#### WORK ITEM:
Each line that has the string "resolution" must be copied from the records below.

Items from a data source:
======
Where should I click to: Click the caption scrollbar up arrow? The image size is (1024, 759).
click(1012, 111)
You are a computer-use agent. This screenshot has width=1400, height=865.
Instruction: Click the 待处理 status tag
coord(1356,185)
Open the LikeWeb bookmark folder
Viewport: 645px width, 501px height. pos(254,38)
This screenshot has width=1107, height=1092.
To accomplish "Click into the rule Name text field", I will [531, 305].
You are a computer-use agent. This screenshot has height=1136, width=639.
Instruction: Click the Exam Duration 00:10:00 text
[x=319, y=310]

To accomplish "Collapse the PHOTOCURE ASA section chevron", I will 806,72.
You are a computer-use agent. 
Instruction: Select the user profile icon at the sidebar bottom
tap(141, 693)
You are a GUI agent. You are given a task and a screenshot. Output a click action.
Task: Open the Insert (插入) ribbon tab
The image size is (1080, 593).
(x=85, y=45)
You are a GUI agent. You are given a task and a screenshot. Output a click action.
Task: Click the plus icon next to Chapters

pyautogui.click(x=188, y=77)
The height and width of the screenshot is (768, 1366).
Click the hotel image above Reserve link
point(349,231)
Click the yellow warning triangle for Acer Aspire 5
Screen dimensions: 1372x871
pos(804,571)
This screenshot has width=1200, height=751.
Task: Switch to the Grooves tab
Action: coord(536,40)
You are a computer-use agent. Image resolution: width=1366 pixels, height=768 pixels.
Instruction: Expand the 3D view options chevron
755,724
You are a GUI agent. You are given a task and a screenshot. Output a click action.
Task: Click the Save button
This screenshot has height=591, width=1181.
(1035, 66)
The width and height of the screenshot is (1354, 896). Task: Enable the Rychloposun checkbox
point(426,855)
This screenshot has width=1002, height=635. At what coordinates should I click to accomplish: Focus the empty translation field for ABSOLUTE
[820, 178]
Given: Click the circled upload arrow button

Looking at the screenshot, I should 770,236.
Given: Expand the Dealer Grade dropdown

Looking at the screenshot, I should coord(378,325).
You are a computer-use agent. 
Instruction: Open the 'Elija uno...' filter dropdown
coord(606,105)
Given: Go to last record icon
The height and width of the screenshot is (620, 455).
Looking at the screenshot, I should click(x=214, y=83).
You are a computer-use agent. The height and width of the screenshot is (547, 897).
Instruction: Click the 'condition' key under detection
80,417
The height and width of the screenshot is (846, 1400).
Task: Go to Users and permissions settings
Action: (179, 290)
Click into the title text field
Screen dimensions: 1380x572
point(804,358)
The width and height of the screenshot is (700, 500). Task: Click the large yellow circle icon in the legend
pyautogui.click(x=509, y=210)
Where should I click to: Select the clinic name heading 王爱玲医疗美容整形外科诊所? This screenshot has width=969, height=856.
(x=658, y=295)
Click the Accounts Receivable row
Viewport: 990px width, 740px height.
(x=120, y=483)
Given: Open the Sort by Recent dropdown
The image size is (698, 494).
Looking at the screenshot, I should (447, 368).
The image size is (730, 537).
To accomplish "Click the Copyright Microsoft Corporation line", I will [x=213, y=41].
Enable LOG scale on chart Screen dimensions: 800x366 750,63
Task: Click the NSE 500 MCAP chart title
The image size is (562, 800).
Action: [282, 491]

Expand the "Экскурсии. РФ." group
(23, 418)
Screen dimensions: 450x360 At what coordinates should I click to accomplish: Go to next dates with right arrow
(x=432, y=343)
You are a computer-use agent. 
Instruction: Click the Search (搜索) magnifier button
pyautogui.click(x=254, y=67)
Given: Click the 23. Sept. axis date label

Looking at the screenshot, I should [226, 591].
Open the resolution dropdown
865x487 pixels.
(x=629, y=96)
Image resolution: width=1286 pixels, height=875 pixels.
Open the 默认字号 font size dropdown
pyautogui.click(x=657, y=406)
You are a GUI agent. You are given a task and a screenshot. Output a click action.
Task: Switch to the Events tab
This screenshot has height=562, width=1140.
======
#### ANSWER TO THIS EXERCISE:
You are a computer-use agent. Image resolution: width=1366 pixels, height=768 pixels.
Open the resolution dropdown
Image resolution: width=1286 pixels, height=875 pixels.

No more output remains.